4.2 – Sintaxe discursiva

O sujeito da enunciação faz uma série de opções para projetar o discurso, tendo em vista os efeitos de sentido que deseja produzir. [...] os mecanismos discursivos têm, em última análise, por finalidade criar a ilusão de verdade. Há dois efeitos básicos produzidos pelos discursos[...]: o de proximidade ou distanciamento da enunciação e o de realidade ou referente (Barros, 1990, pp. 54-55). Diante dessa teoria, é fácil notar que o sujeito da enunciação no capítulo de abertura de “Vidas Secas” utiliza-se de vários mecanismos para projetar seu discurso. No entanto, são dois deles que merecem ser destacados: o uso acentuado do discurso indireto livre e o emprego repetitivo e seqüencial de verbos no futuro do pretérito do indicativo.

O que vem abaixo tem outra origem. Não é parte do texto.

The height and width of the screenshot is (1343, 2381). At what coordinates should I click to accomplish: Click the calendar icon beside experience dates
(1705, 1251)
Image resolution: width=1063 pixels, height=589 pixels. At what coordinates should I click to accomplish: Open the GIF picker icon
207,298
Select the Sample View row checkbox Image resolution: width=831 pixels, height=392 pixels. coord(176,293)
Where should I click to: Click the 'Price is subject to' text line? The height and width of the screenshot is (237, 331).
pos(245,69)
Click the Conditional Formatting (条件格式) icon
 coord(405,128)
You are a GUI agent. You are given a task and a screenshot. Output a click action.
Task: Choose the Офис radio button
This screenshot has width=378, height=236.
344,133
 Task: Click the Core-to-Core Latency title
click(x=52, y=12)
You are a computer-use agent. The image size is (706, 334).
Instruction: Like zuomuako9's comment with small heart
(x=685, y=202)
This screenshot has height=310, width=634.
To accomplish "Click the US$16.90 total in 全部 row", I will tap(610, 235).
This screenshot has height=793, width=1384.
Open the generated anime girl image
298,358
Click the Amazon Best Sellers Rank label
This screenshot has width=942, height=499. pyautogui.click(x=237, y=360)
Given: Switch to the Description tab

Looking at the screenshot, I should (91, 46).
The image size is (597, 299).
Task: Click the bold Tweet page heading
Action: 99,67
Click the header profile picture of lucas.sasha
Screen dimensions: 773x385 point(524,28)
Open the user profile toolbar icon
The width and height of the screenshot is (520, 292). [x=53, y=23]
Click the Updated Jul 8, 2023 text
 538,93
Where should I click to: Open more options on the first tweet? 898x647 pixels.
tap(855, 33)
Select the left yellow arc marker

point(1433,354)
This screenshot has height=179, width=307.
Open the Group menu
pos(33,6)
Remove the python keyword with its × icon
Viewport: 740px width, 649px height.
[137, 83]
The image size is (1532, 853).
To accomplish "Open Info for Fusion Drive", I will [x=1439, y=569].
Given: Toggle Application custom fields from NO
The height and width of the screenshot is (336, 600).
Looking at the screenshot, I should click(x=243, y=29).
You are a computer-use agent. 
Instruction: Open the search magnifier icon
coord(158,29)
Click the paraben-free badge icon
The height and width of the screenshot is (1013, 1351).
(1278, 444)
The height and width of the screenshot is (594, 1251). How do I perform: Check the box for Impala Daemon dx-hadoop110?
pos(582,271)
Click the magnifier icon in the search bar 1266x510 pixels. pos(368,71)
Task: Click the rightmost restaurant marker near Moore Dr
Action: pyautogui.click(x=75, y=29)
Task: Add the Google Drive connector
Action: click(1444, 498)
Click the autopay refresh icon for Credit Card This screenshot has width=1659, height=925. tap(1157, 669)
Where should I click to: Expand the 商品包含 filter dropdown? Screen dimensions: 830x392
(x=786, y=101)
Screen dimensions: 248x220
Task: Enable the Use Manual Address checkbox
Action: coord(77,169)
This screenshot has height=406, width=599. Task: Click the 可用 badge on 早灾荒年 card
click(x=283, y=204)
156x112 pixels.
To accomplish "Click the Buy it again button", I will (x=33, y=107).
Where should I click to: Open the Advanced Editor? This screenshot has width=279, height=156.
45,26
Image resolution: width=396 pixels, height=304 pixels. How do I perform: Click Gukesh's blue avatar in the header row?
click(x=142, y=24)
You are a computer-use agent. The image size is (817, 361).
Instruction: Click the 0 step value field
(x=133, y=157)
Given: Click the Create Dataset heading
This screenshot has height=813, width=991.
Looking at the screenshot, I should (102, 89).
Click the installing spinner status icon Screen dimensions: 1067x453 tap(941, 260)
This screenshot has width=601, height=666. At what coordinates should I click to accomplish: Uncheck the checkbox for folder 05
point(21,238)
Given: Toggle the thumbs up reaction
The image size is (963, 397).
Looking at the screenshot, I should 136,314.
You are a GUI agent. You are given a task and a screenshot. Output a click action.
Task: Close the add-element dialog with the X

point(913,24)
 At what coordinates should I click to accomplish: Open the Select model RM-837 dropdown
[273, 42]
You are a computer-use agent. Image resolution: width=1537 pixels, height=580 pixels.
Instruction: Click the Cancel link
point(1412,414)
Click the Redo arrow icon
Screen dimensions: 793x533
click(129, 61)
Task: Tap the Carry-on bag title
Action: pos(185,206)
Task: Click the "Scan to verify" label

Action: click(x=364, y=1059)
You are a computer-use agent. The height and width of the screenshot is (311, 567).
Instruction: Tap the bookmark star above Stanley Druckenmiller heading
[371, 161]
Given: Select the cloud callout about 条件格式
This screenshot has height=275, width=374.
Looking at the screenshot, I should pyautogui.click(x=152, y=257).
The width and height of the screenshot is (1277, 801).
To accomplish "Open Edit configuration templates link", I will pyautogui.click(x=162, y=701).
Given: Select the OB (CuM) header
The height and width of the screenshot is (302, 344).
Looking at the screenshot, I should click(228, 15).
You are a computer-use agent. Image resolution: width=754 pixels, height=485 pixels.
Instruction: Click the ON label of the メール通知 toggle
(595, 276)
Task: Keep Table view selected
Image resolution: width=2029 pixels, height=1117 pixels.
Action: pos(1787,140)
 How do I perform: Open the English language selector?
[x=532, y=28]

O discurso indireto livre serve para criar a ilusão de verdade nos personagens. Vamos destacar algumas passagens em que ocorre esse tipo de discurso: “Impossível abandonar o anjinho aos bichos do mato”, discurso de Fabiano ao decidir levar o filho mais velho, na verdade não era isso que ele queria. “Não podia deixar de ser mudo”, discurso de sinhá Vitória para justificar o fato de eles terem aproveitado o papagaio como alimento. “Faziam tempo que não viam sombra”, discurso de Fabiano ao encontrar os juazeiros, aquela sombra era apenas uma ilusão, ela não acalmaria os males. “Certamente o gado se finara e os moradores tinham fugido”, discurso de Fabiano ao vasculhar a fazenda a que chegaram e da qual pretendia tomar posse. Na verdade, ele queria que houvesse alguém por ali para oferecer-lhes comida. “Ia chover. Bem”, discurso introspectivo de Fabiano, após observar a lua cercada de um halo cor de leite. Na verdade, Fabiano queria que chovesse e queria muito acreditar nisso., criando-lhe a ilusão da verdade.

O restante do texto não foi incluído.